Pertanian Tanpa Limbah: Membuat Petani Padi Tersenyum
Badan Pusat Statistik (BPS) secara berkala merilis data Nilai Tukar Petani (NTP). Pada bulan Juni 2020, NTP naik menjadi sebesar 99,60 persen atau naik 0,13 persen dibanding NTP bulan sebelumnya. Kenaikan ini disebabkan karena Indeks Harga yang Diterima Petani (It) naik sebesar 0,23 persen. Artinya, angka yang ada nilainya jauh lebih tinggi dari kenaikan Indeks Harga yang Dibayar Petani (Ib) yakni sebesar 0,11 persen.
BPS menjelaskan lebih lanjut ada faktor lain yang menyebabkan angka NTP naik, yakni perubahan Indeks Konsumsi Rumah Tangga (IKRT) yang mencapai 0,08 persen. Kenaikan juga diikuti oleh naiknya sembilan dari sebelas kelompok pembentuk indeks konsumsi rumah tangga.
Nilai Tukar Usaha Rumah Tangga Pertanian (NTUP) nasional pada Juni 2020 juga naik sebesar 100,25 atau 0,08 persen dibanding NTUP bulan sebelumnya,” ujar Suhariyanto, Rabu, 1 Juli 2020. Pada saat yang sama, BPS juga mencatat perkembangan harga gabah dan beras di penggilingan selama bulan Juni 2020. Dari 1.732 transaksi penjualan gabah di 26 provinsi, nilai gabah kering panen (GKP) mencapai 58,60 persen, kemudian gabah kering giling (GKG) 24,48 persen, dan gabah luar kualitas 16,92 persen.
Rata-rata harga GKG di tingkat petani mencapai Rp 5.845 perkilogram atau naik sebesar 4,61 persen. Sedangkan di tingkat penggilingan harganya Rp 5.958 perkilogram atau naik 4,39 persen. Sementara untuk harga gabah luar kualitas di tingkat petani mencapai Rp 4.374 perkilogram atau naik 4,28 persen.
Kenaikan harga gabah di tingkat petani menjadi faktor yang amat penting dalam membentuk NTP dan semangat petani menanam padi. Pada Era Pemerintahan Orde Baru, untuk mendorong gairah petani untuk terus menanam padi, pemerintah selalu mengumumkan kenaikan harga gabah sebelum musim tanam tiba.
Dalam era teknologi yang terus berkembang di tengah keterbatasan lahan pertanian yang subur, pemerintah perlu terus mengupayakan agar kesejahteraan petani padi terus dilakukan. Menaikkan harga gabah memang bukan pilihan ideal. Karena bila harga gabah terus meningkat, maka akan bisa mendorong terjadinya inflasi. Selain itu, petani produsen pada saat yang sama adalah juga konsumen beras.

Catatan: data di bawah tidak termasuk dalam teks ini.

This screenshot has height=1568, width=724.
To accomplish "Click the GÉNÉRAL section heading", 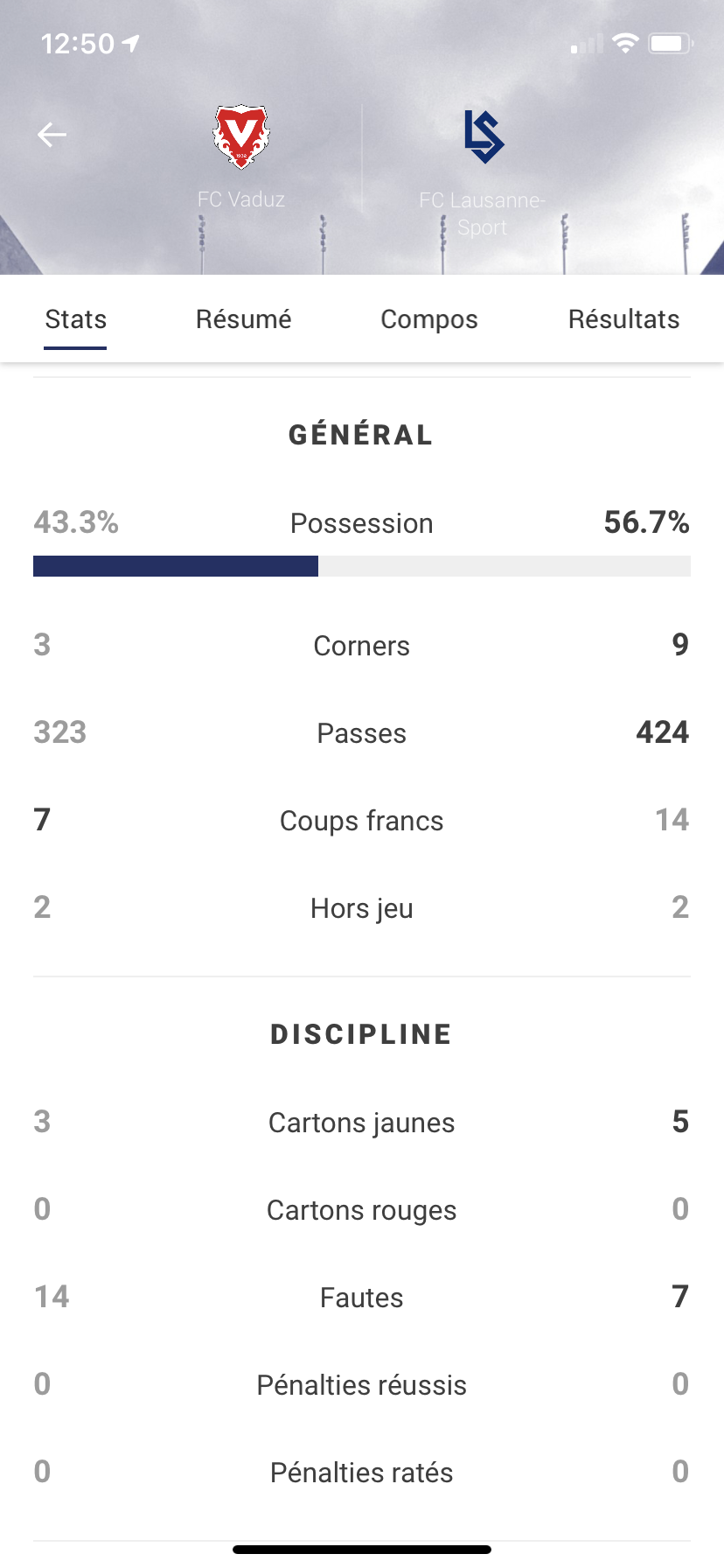I will [x=361, y=435].

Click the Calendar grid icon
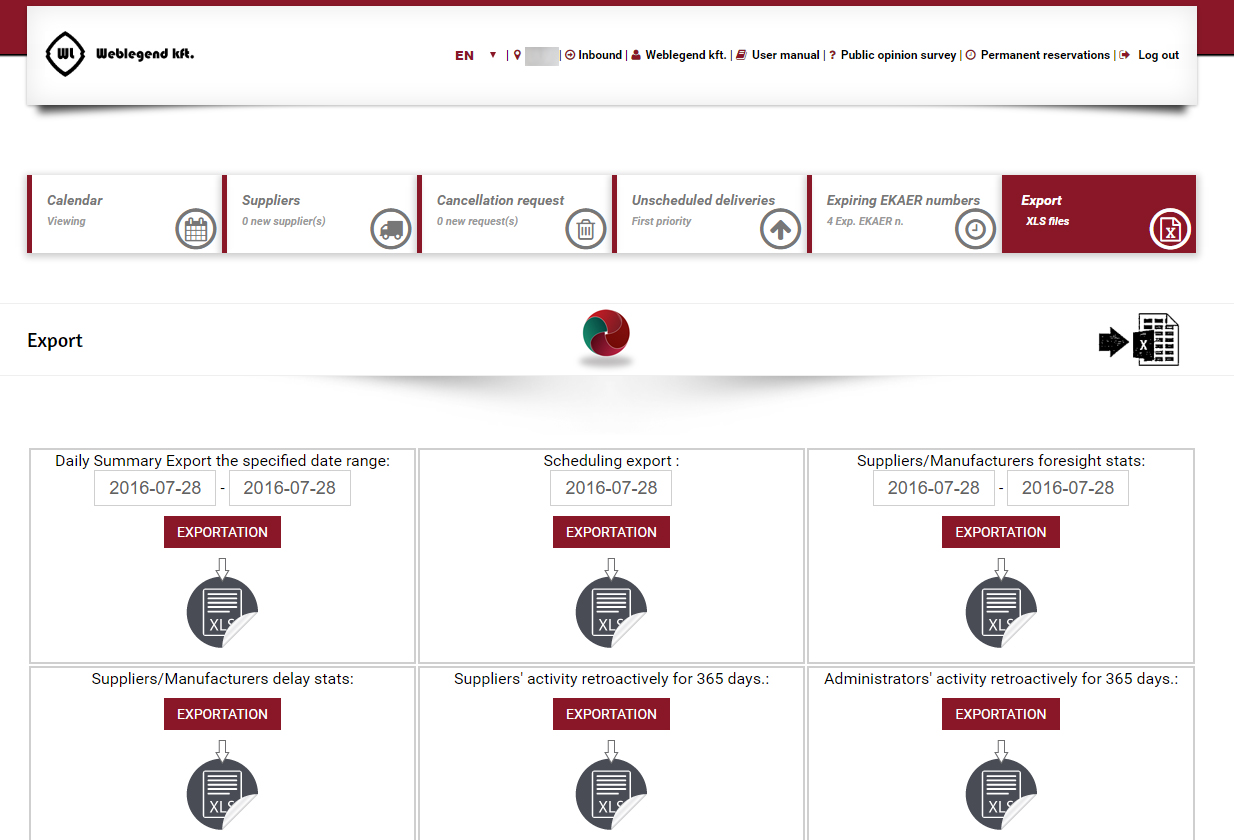195,230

Karena itu, pemerintah perlu mendorong upaya lain untuk meningkatkan pendapatan petani padi. Misalnya mendorong upaya integrasi tanaman seperti palawija, buah, sayuran bahkan ternak di lokasi persawahan atau rumah dan pekarangan para petani padi.
Upaya yang lain yang juga bisa dilakukan pemerintah adalah dengan mengembangkan hilirisasi industri pengolahan padi. Misalnya memanfaatkan sekam untuk pembuatan silika yang bisa digunakan untuk meningkatkan kualitas pupuk an organik. Jerami padi bisa dimanfaatkan untuk pembuatan kompos.
Dengan istilah lain, petani padi perlu didorong agar menanam padi, memanen silika. Menanam padi, memanen kompos. Menanam padi, memanen arang sekam aktif. Menanam padi, memanen telur. Menanam padi memanen sapi dan lainnya. Dengan pertanian model ini, atau yang dikenal dengan nama pertanian zero waste dan hilirisasi dengan asupan bioteknologi perlu dikembangkan pemerintah dalam hal ini Kementerian Pertanian.
Konsep pertanian padi zero waste dengan bio-teknya perlu terus dimatangkan Kementan pada tingkat lapangan yang bisa dilakukan oleh para petani padi dan menguntungkan mereka. Bila paket teknologi ini sudah bisa dihasilkan, maka pemerintah bisa mengembangkan Pusat Pelatihan Pertanian dan Pedesaan Swadaya (P4S) untuk replikasi di tempat-tempat lain. Penyuluh Pertanian harus bisa menjadi penggerak P4S dan mereplikasinya ke seluruh pelosok sentra produksi padi.